## Your objective
From the material below, pull out each line that contains the word "filter" and copy it unchanged.

=-=-=-=-=

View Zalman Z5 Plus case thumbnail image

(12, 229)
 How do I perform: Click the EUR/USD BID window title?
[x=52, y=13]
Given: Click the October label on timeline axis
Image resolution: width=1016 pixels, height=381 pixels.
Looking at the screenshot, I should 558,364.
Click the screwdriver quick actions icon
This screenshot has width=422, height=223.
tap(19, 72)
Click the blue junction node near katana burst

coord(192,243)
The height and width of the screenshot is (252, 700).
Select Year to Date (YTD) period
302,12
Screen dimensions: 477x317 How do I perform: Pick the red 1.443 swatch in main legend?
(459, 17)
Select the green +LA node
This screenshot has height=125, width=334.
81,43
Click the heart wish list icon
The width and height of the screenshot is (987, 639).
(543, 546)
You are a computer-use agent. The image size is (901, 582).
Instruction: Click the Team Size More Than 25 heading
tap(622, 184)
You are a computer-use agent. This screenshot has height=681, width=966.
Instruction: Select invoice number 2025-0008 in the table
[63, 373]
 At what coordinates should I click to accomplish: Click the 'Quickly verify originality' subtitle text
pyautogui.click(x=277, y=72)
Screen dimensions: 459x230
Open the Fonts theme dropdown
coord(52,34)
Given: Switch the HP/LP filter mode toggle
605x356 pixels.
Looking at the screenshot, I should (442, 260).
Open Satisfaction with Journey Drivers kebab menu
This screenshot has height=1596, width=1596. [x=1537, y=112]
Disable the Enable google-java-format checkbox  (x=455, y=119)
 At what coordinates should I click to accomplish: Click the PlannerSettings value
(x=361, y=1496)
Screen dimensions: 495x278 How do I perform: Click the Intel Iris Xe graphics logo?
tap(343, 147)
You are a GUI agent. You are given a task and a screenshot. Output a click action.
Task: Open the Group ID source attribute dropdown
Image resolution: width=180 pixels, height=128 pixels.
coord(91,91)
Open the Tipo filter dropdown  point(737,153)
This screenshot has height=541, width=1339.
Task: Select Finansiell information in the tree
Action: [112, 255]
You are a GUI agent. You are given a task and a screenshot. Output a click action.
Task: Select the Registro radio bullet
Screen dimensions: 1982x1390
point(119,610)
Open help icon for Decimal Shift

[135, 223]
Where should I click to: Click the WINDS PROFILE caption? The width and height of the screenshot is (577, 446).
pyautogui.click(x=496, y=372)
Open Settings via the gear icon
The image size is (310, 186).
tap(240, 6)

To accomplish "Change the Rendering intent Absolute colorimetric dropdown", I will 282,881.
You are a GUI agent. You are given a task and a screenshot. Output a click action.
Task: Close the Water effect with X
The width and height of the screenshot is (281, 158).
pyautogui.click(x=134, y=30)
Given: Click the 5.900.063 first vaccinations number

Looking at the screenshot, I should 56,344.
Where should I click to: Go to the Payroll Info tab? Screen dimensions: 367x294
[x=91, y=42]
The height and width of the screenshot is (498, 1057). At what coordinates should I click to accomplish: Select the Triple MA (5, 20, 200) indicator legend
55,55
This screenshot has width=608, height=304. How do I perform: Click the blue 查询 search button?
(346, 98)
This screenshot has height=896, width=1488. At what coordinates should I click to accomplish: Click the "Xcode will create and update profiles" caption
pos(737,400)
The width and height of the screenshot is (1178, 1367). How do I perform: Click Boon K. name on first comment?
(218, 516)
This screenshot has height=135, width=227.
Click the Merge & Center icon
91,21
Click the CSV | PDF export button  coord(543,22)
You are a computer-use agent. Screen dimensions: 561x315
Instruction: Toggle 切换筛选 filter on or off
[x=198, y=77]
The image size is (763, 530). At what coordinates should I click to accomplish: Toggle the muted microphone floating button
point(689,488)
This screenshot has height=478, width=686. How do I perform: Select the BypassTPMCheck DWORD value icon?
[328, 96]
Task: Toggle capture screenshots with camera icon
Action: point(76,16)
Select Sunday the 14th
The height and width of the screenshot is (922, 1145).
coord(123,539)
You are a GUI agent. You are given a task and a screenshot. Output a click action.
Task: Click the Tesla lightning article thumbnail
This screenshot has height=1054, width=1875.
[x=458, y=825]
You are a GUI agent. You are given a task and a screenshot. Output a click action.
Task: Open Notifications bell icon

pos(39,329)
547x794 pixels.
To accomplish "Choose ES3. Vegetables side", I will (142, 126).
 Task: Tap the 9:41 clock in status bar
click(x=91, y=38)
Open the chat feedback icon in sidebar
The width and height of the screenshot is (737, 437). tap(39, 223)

=-=-=-=-=

## Written response
Given: Switch the HP/LP filter mode toggle
Open the Tipo filter dropdown  point(737,153)
Instruction: Toggle 切换筛选 filter on or off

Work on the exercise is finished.